The Second Anniversary
I’m coming up to the second anniversary of my husband’s death. It’s not what I expected, and I don’t know how it is for other people who have experienced the recent death of a loved one. Maybe, in part, it’s the effect of living for a year and nine months under the cloud of a pandemic, which looks like it will be endemic.
This second year has been different than the first. At first I felt relief—honestly, felt relief, as if a weight had lifted, after some years of watching Tony’s gradual loss of abilities from the steady march of Multiple System Atrophy, and taking care of a sweet man who needed more and more help. I was glad that he died two months before Covid hit. Our aides said they wouldn’t have been able to come and no nursing home would have taken him. I don’t even want to imagine what that would have been like. Maybe neither of us would have survived.
So, I felt relief (and didn’t feel guilty) but I was also very busy, had no empty moments of the day. I was teaching full time and adjusting to teaching on Zoom. I was what they call, “settling his affairs,”— so much paperwork, so many phone calls. All while I was also fighting Social Security, who had mysteriously declared me dead too! They told me I had to come to an office and “prove” I was still alive, but all the offices were shut because of Covid-19. Right out of Kafka.
I “moved on.” I bought four soft and beautiful wool rugs, a mix of colors that lifted my spirits and calmed me. I bought a fushia cashmere throw, two velvet pillows (different colors on each side), reupholstered the chair the aides had sat in for more than two years and was breaking down. I thought of my apartment as a lovely padded cell, where I could fairly happily endure the isolation of the pandemic. I stocked it with food. I cooked dinner every night. I took care of myself. I got a rowing machine and a couple of weights so I could exercise. I ordered the headstone for Tony’s grave, even a footstone. Evenings were hard, but I started watching Netflix (something I’d never done). I felt good in my apartment. I even slept fairly well. I had gotten stuff done.
This year, however, has been harder. I have found myself missing Tony more. I also realized that I’d been a traumatized witness of what he had gone through. I had felt helpless (you can’t stop a progressive neurological disease) even as I threw myself into being his helper, all the while trying not to be pulled under myself. Now I’ve been grieving for him—very different from just mourning your own loss. It’s a double mourning, the price of empathy.

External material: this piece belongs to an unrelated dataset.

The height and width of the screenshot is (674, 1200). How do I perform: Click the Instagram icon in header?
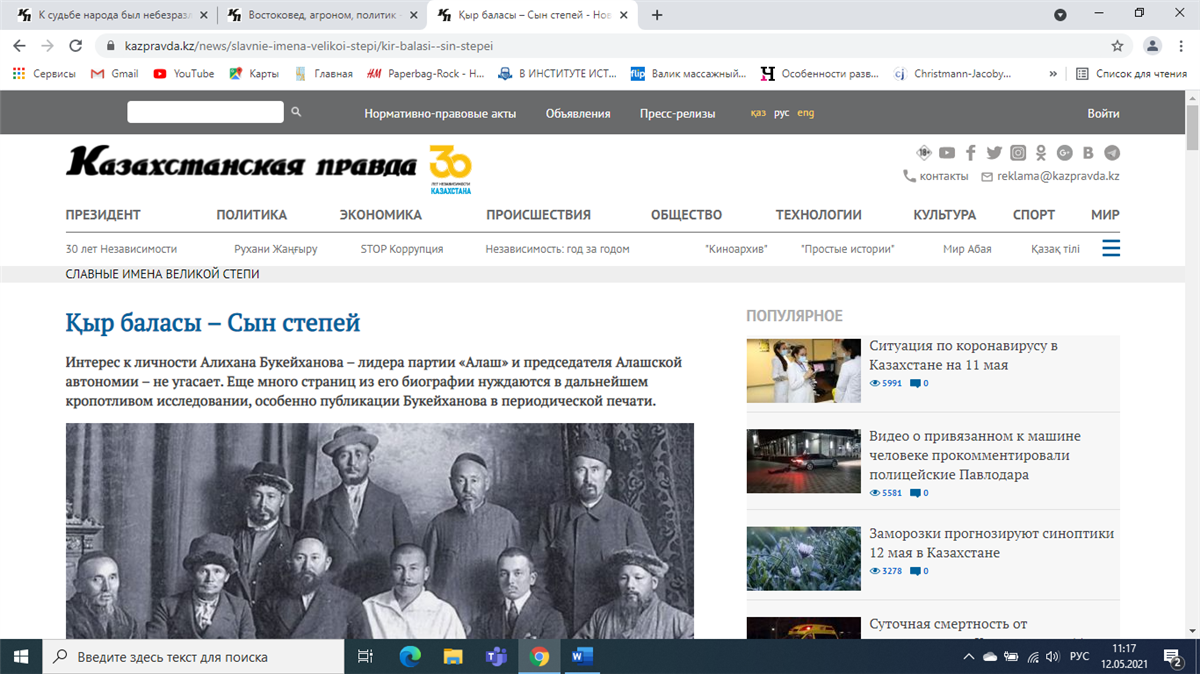tap(1018, 153)
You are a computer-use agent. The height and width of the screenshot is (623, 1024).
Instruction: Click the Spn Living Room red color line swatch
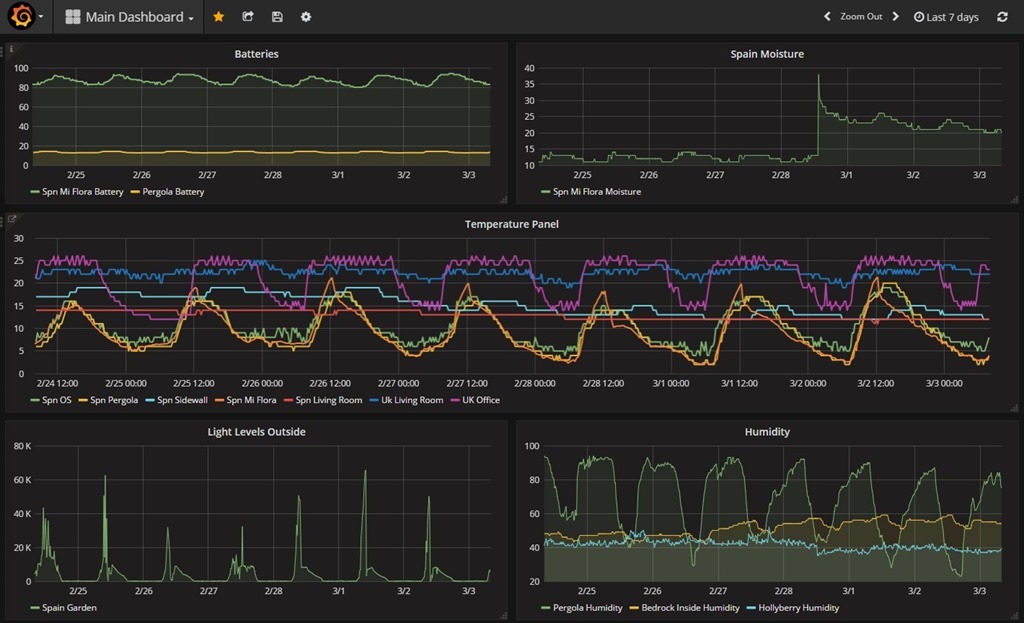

Last week as cold weather finally started, I thought maybe I should give away more of Tony’s clothes—wool sport coats, a warm winter coat and other similar items. Only recently had I started moving a little of my clothing onto his “side” of the closet, putting a few things in what had always been “his” chest of drawers, and even sitting on “his side” of the sofa. Not that I was expecting him to object from the great beyond, but still, it just seemed a little like I was pushing him out of my life. Now I was recycling some of my clothes and thought I’d donate a few of his that were still left. One of my brothers had already taken a lot that fit him. But should you throw away everything? Everything that bears a trace of the person, their smell, their skin cells? I remember when my aunt Mema died and immediately one of my brothers took everything out in trash bags. How awful the rest of us felt at the desecration, as if everything of hers was simply garbage. What do we keep and how? (Are our memories enough?). Do I just hold on to a few things, the ones that seem most precious, the sheepskin Ugg slippers that still bear Tony’s imprint? Is it right to keep warm clothes that could help someone in need through a cold winter?
I decided that I’d do the good deed, helping the living, on November 2nd, election day. I had the day off and could run errands. But as I carried Tony’s wool sports coats and heavy winter coat down to my car, I suddenly had the strangest feeling. More than any article of his clothing, these coats conjured up in my memory, my imagination, his body, as if they were part of him. Stop it I said to myself. They are just fabric. Yes, but fabric that was shaped to his body, that fit him so elegantly, clothes he loved to wear.
I set off to drive to the nearest Salvation Army—30 minutes away, in New Rochelle. But when I got there, there was a sign on the door: “closed until further notice; flooding due to Ida.” Sitting in my car, I looked up other locations, called them only to find they too were all closed for the same reason in Westchester. What to do? I didn’t want to bring these coats back home. Maybe I’d been watching too many murder stories on Netflix, but I felt as if I was driving around carrying a body in the back of my Honda, trying to find a place to get rid of the evidence.
Finally, I discovered a place closer to home in the Bronx, the Unique Thrift Shop, which supports multiple charities. As I drove away, the load lightened, I recalled that on the Yahrzeit (the anniversary) of a person’s death, it is a Jewish custom to give tzedakah, contribute to charity, in their name.
So maybe I have. And maybe next year will be easier.